One sees these developments in politics and culture as well as the flourishing NGO sector of Jewish Renewal organisations. See for example the writing and broadcasts of Ruth Calderon, the founder of the ALMA Centre is Tel Aviv. And particularly her maiden speech to the Knesset in which she gave a Talmud lesson that even engaged the Ultra-Orthodox Rabbis.
Television shows such as Serugim, Hayehudim Ba’im and Shtisel all point to an Israeli society that is getting much more comfortable with exploring the multi-dimensional nature of its Jewish identity using humour and drama to both create and criticise simultaneously.
It was also striking that the book has only one passing reference to ‘Mizrachim’ (Jews originating from the Middle East and North Africa who make up a majority of Israel’s Jewish population) despite the fact that all over Israel, there is a flourishing of synagogues and other cultural and communal initiatives celebrating MENA identity.
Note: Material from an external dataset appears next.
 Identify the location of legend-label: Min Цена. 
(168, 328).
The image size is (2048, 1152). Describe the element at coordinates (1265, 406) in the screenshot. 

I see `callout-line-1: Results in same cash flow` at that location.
Incidentally, in that community, there is widespread rejection of the term ‘Jewish-Arab’ which Yadgar uses on page 2 (rather than ‘Mizrachi’). It is rejected because it identifies being Jewish as a religion rather than a people. This was more acceptable in the early 20th century but is far less used following the intense violence and expulsions that Jews faced in the late 1940s and 1950s. There are efforts to revive the term on the far-left and some academic circles but they are struggling to catch on. Journalist Matti Friedman’s essay Mizrahi Nation explores in detail the ways in which this previously under-emphasised population is reclaiming and celebrating its identity within the Israeli narrative.
I would also argue with Yadgar’s use of the word ‘Crisis’ in a discussion about Israeli Jewish identity, at least without a question mark. In just 72 years of statehood and 140 years since the first modern Aliya, 9,000,000 people call Israel home including 22 per cent Arab citizens. Building a cohesive and shared society is a top priority which reflects citizens’ religious and cultural commitments while simultaneously building a shared ‘common’ space. In this context, it makes more sense to think of Israel’s approach to Jewish identity as a ‘drama’ which is a developing narrative with moments of intense friction (that Yadgar stresses), and others where creativity flourishes and the temperature is cooler. The challenges and insights that Yadgar brings are often important and valid, but the overall atmosphere it conveys is not one sufficiently reflective of the society he wishes to explain.